- WHAT YOU SHOULD DO
Reproduce the stretch of lines from the start through the line containing "coord(37,59)", replacing "share icon" with "download icon" and keeping everything else identical.

:: DATA TO PROCESS ::

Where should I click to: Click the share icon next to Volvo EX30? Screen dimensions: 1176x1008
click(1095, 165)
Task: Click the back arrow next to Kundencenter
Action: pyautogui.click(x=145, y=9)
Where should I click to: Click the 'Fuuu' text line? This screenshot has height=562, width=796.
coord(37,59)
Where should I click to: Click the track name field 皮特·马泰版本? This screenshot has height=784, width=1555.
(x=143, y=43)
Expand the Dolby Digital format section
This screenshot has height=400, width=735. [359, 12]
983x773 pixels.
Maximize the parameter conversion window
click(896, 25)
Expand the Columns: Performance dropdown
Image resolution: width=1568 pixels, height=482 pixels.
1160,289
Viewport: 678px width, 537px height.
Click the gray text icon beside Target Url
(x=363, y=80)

:::

- SOLVED PROBLEM
Where should I click to: Click the download icon next to Volvo EX30? Screen dimensions: 1176x1008
click(1095, 165)
Task: Click the back arrow next to Kundencenter
Action: pyautogui.click(x=145, y=9)
Where should I click to: Click the 'Fuuu' text line? This screenshot has height=562, width=796.
coord(37,59)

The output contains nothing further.